Aquarion officials told selectmen Monday they will use ‘source control’ – precise control of which wells send water into the system – to dilute levels of perfluoroalkyl and polyfluoroalkyl substances (PFAS) in water provided to customers in Hampton, North Hampton and Rye. The well will go back online to help Aquarion meet high demand during the summer months, though exactly when the well will be used is not determined.

‘What we can do is optimize our operations with what we have, minimize PFAS levels in the tap water,’ Aquarion Operations Manager Carl McMorran told selectmen.

PFAS, also known as perfluorochemicals or PFCs, found in household materials like Teflon, have been linked to certain types of cancers. They have been found in Aquarion water at levels that do not exceed federal and state drinking water standards. Well 6, the well shut down last August, also did not have PFAS levels that exceeded those standards.

Still, Seacoast elected officials including Hampton selectmen have expressed concern for the presence of PFAS in Aquarion water, and the company shut down the well in response to public concern.

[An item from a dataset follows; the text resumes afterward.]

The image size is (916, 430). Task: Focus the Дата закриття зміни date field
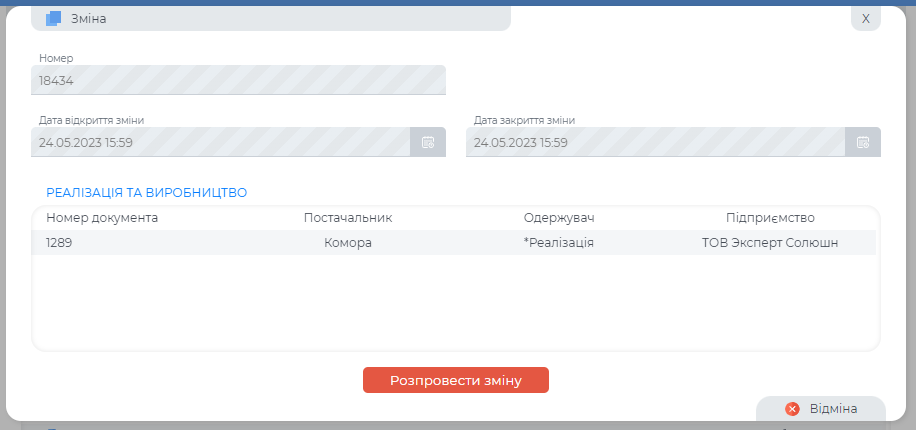point(655,142)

Before being shut down, Well 6 operated 12 months out of the year, McMorran said. Well 6 will now only be used as needed, he said, turned on after other wells have been tapped. He said it may only be used 50 percent of the time over the course of two months this year…

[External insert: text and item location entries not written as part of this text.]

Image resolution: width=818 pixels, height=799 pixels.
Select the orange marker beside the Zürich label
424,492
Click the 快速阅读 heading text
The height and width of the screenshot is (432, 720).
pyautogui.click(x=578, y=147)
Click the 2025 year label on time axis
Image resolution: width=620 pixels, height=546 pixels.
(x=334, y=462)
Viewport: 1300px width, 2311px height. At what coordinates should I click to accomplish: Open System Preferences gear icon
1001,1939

Selectmen were told in December it would cost $5.7 million in capital costs and an estimated $300,000 in new annual costs to treat six wells.

Tests involving the technology for removing PFAS from water are being conducted to help identify more firm costs, said Dan Lawrence, Aquarion’s director of engineering and planning.

He said results from the tests should come back by May and that a resulting report with the new cost estimates would be available in June. The originally estimated cost of $5.7 million would amount to a 16 percent rate increase for ratepayers, Aquarion said in December, rates set by the company’s utility costs.”